Les réactions internationales commencent à affluer. La Russie et la Chine, partenaires stratégiques de Téhéran, ont présenté leurs condoléances. Les pays du Golfe, dont l’Arabie saoudite avec laquelle l’Iran avait rétabli des relations sous sa présidence, ont également réagi. Les États-Unis et les puissances européennes, tout en marquant le deuil, observent avant tout les implications sécuritaires de cette vacance du pouvoir.

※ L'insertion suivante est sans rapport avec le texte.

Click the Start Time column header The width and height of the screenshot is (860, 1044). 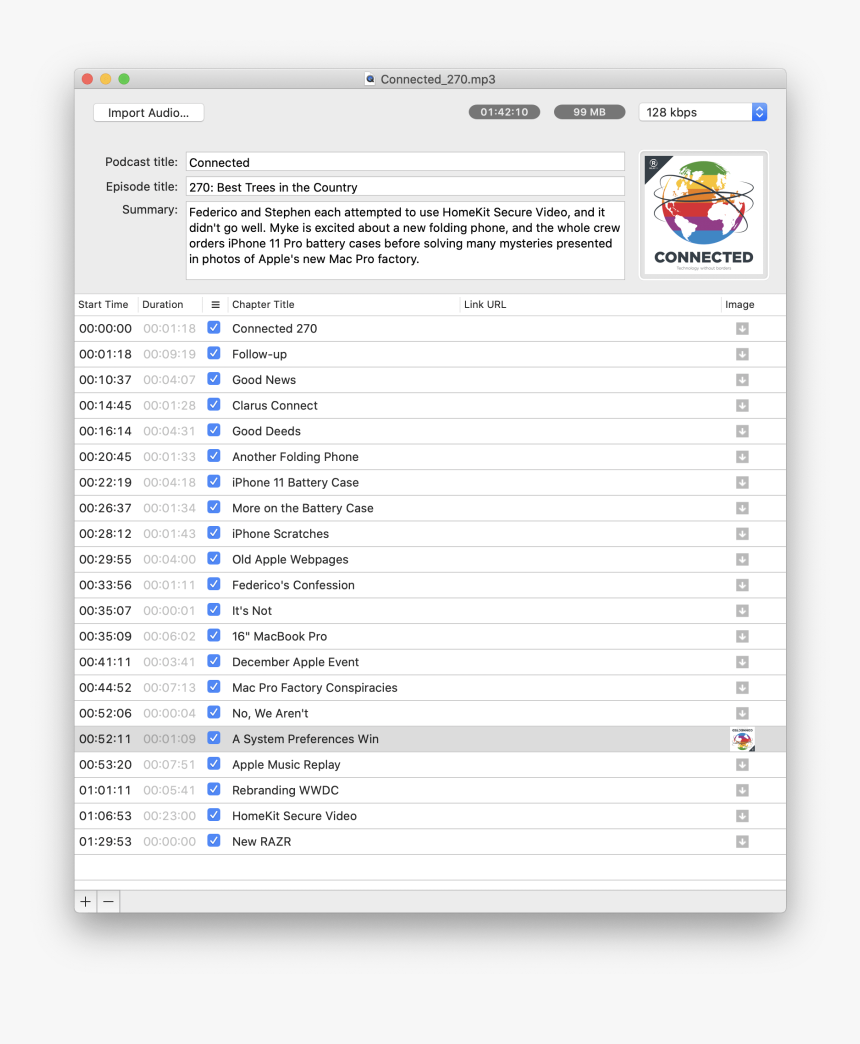click(104, 305)
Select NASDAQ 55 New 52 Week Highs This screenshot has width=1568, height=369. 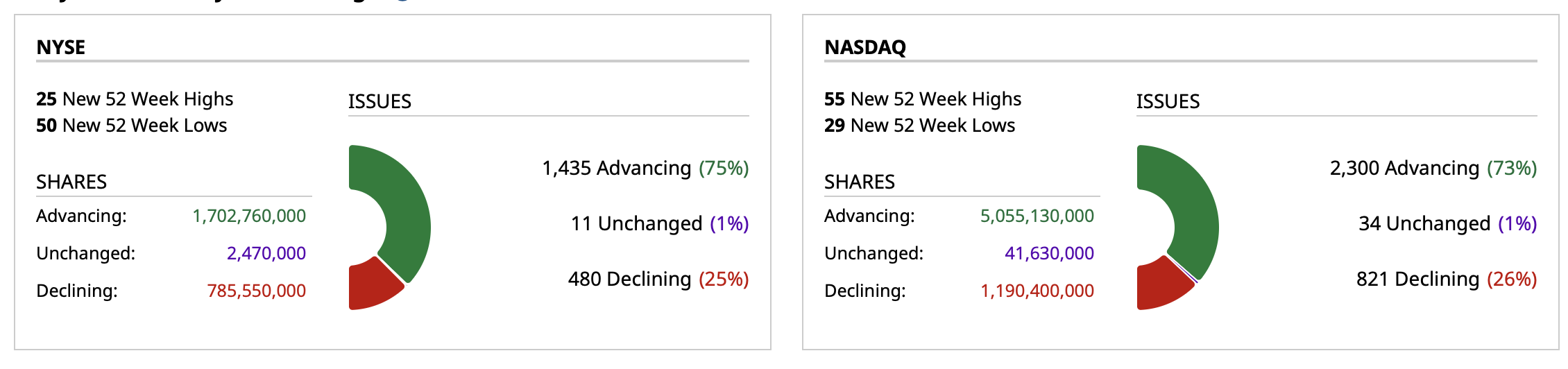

La période qui s’ouvre est des plus périlleuses pour l’Iran. Le régime doit organiser une élection express tout en gérant une transition délicate au sommet de l’État. La légitimité déjà érodée du système sera mise à rude épreuve. La question de la continuité de la ligne ultra-conservatrice et anti-occidentale, dont Raisi était le fer de lance, se pose désormais avec acuité.

L’héritage d’Ebrahim Raisi reste celui d’un homme de fer, symbole de la faction la plus dure du régime. Son parcours, du tribunal révolutionnaire à la présidence en passant par les sinistres prisons de 1988, incarne la trajectoire d’un système construit sur la révolution et la répression. Sa mort accidentelle, dans la brume des montagnes iraniennes, laisse un vide que ses pairs tenteront de combler dans la plus grande opacité. L’avenir immédiat de l’Iran s’écrira dans cette incertitude.